D’emblée, la mère de Brenda se dit très inquiète pour sa fille, qui a, selon elle, besoin de voir une psychologue très vite car « elle est jeune, elle fait des choses graves sans en avoir conscience ». Elle se laisse entraîner, le gaz hilarant, les mauvaises notes, les scarifications… tout ça, c’est à cause du petit ami. Brenda l’interrompt : « Tu mens, tu sais très bien qu’il n’a rien à voir là-dedans… »
Mais la mère poursuit : « Je ne comprends pas, c’était si facile avec Cynthia ! Avec Brenda tout va de travers, pourtant je suis une maman sympa, une copine pour elle, elle peut tout me dire. Sa grande sœur essaye de l’aider, de lui donner des conseils, mais ça ne marche pas, elle ne l’écoute pas. (…) Elle est bien trop jeune pour coucher avec ce type… De toute façon, son père lui a dit qu’il voulait le rencontrer d’homme à homme pour voir s’il était sérieux, il ne veut un mec bien pour sa fille. »

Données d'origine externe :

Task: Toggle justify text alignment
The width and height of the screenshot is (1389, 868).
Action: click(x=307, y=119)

Sans la brusquer, je reprends son discours point par point. J’explique mon étonnement face à cette grande sœur qui se comporte en parent et face à son discours de maman-copine. Je lui demande si elle se rend compte qu’en interdisant à Brenda de voir ce garçon, elle ne fait sans doute que renforcer la détermination de sa fille alors que ce n’est peut-être qu’un amoureux de passage. Brenda acquiesce : « C’est sûr, je ne ferai pas ma vie avec lui… je suis bien trop jeune ». Mais la mère explose : « Pas trop jeune pour te faire baiser dans les couloirs, en tout cas, tu crois qu’on ne te voit pas ? Tu crois qu’ils disent quoi, les voisins ? »
J’arrête la mère et lui demande de respecter l’intimité et le choix de sa fille.

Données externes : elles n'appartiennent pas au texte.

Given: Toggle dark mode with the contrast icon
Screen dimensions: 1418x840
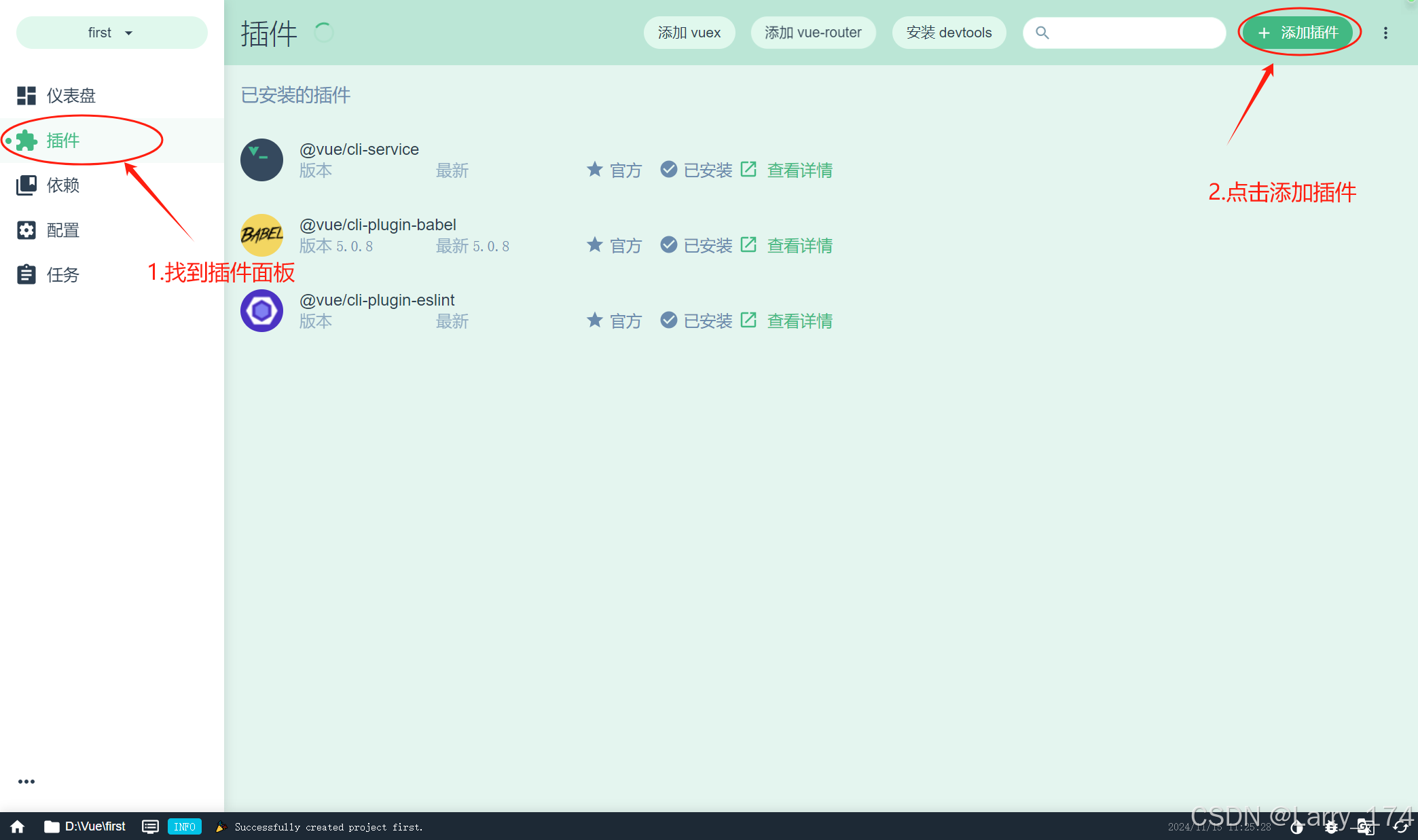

Brenda et sa mère repartent avec les coordonnées de la Maison des adolescents, qui propose une prise en charge éducative, psychologique et familiale du mal-être des adolescents et de leur famille. Brenda ne me semble pas déprimée et sa problématique concerne bien moins un trouble psychique personnel qu’un dysfonctionnement familial… Dans ce type de situations, permettre à chacun d’évoluer, de se sentir à sa place, relève de la guidance parentale, même si je resterai en soutien infirmier.